Morrison and Social Services Minister Anne Ruston have threatened to cut off future funding and possibly tax concessions if organisations fail to sign up by June 30.

“Anne Ruston and I are not kidding. We expect people to sign up and if you don’t want to sign up then I won’t be signing any cheques,” he told Sydney radio 2GB on June 29.

Morrison and Senator Ruston on Friday wrote to 25 institutions, urging them to do the right thing and join the scheme.

“All institutions are doing in not joining is doubling down on the crime and doubling down on the hurt,” they said.

“We consider it to be reprehensible that you have failed to sign up to the scheme.”

The financial sanctions being considered include stopping future public funding and suspending organisations’ charitable status and tax concessions.

“Be aware, failure to sign up to this program means I will ensure that there will be no further public funding that they'll be eligible for going forward,” Morrison said.

“I’m certainly prepared to do that and even prepared to consider their charitable status.”

The Victorian government has also threatened to cut off state funding for organisations that don’t join the scheme.

“Time’s up,” Victorian Attorney-General Jill Hennessy tweeted on Monday.

“We’ve already said no funding for institutions which do not sign up, and we'll explore every sanction available for those evading their responsibility to survivors.”

The non-participating institutions will be named and shamed on Wednesday, when Senator Ruston announces what action the federal government will take against them.

The Jehovah’s Witnesses is among the organisations that have refused to sign up, arguing it does not have the institutional settings of other faith-based institutions that the redress scheme is designed to cover.

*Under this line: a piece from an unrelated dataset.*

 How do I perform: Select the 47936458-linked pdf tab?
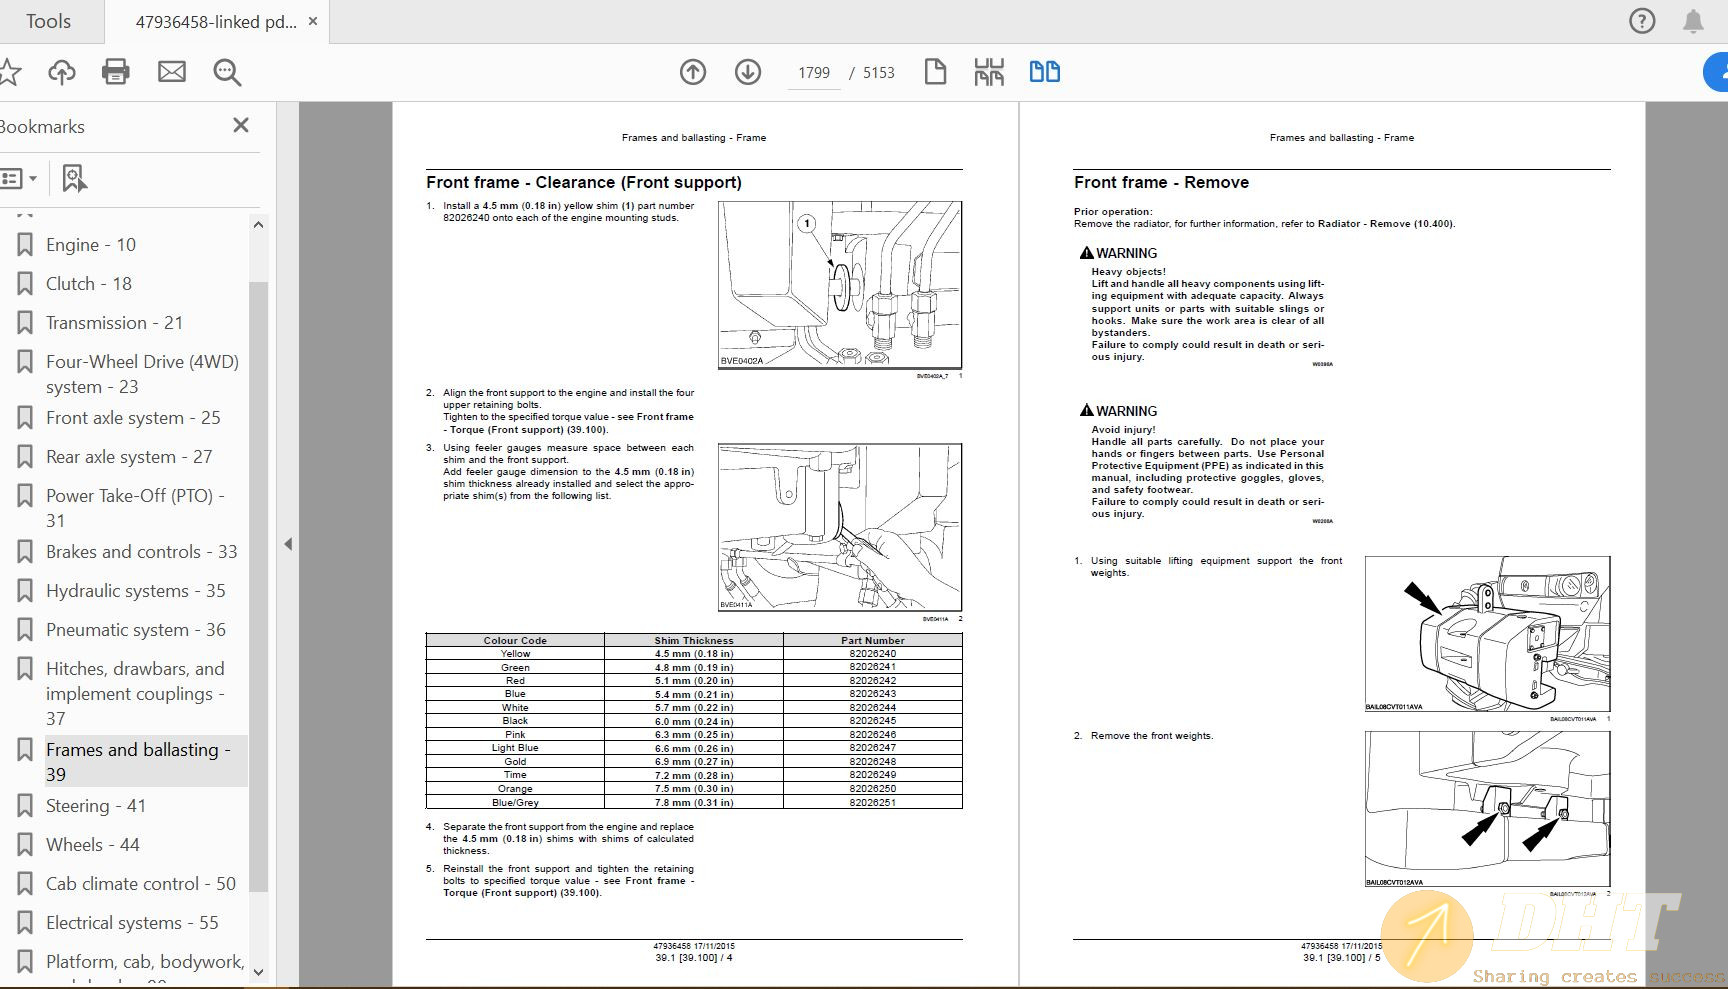click(215, 21)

The 25 institutions that received the letter were either named in redress applications or the child abuse royal commission, and were holding up compensation for 103 survivors.

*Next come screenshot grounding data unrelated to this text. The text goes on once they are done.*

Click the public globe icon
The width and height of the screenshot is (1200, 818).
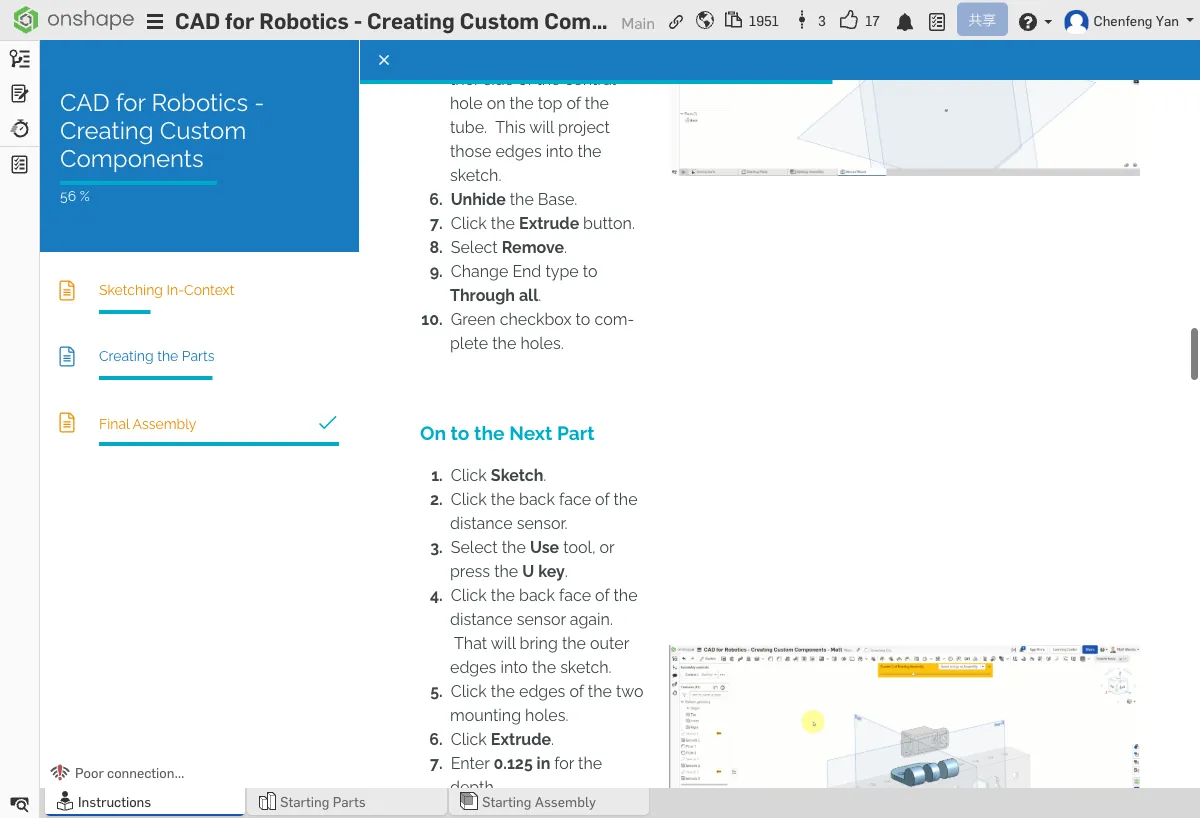tap(705, 21)
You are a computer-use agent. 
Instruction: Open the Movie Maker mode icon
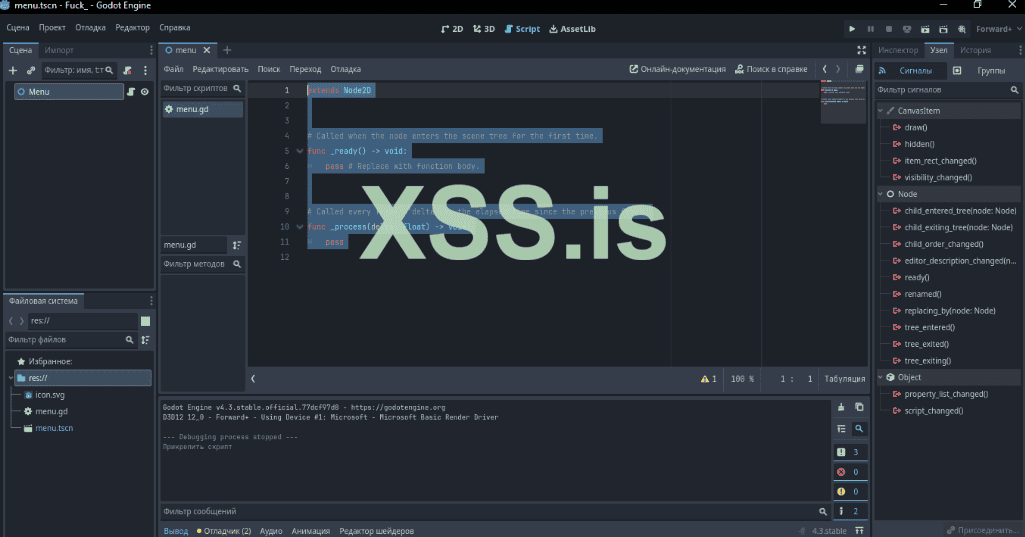(x=961, y=30)
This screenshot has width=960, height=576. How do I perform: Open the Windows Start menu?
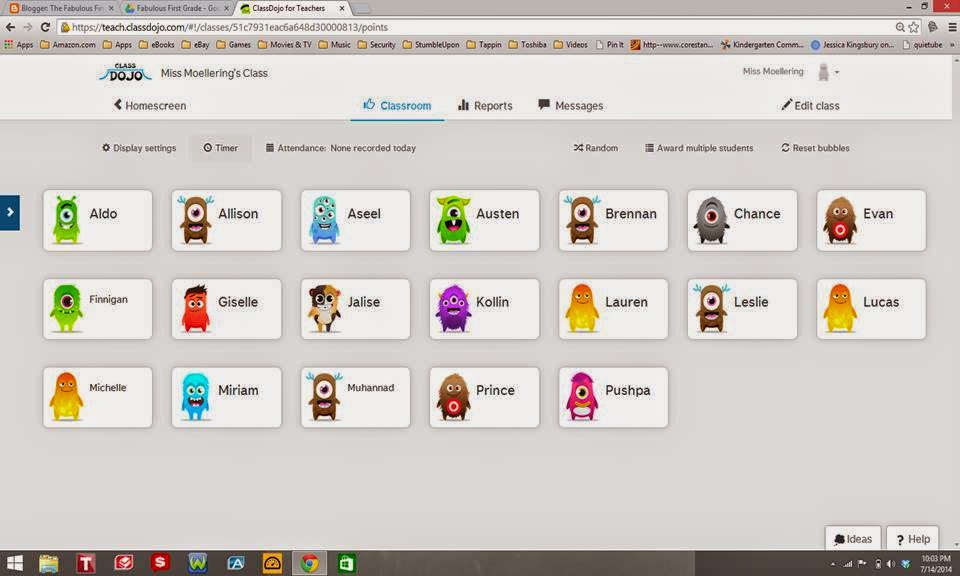click(x=14, y=562)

Survivor support group Blue Knot Foundation president Cathy Kezelman said not joining the scheme was indefensible.

“Institutions which have failed to commit to joining the national redress scheme are showing that the same appalling lack of accountability and failure of moral rectitude that enabled children to be sexually abused on their watch continues unabated,” Kezelman said.

Religious, community, charity, education and sporting organisations have had two years to join the scheme, and must at least by Tuesday provide a written commitment to do so.

Legal service Knowmore principal lawyer Anna Swain said survivors hoped institutions did the right thing, but expected some victims would miss out on compensation and acknowledgement.

“There will be many people who are left incredibly distressed and disappointed,” she said.

By mid-June, the scheme had received 7133 applications and made 2501 payments totalling almost $202 million.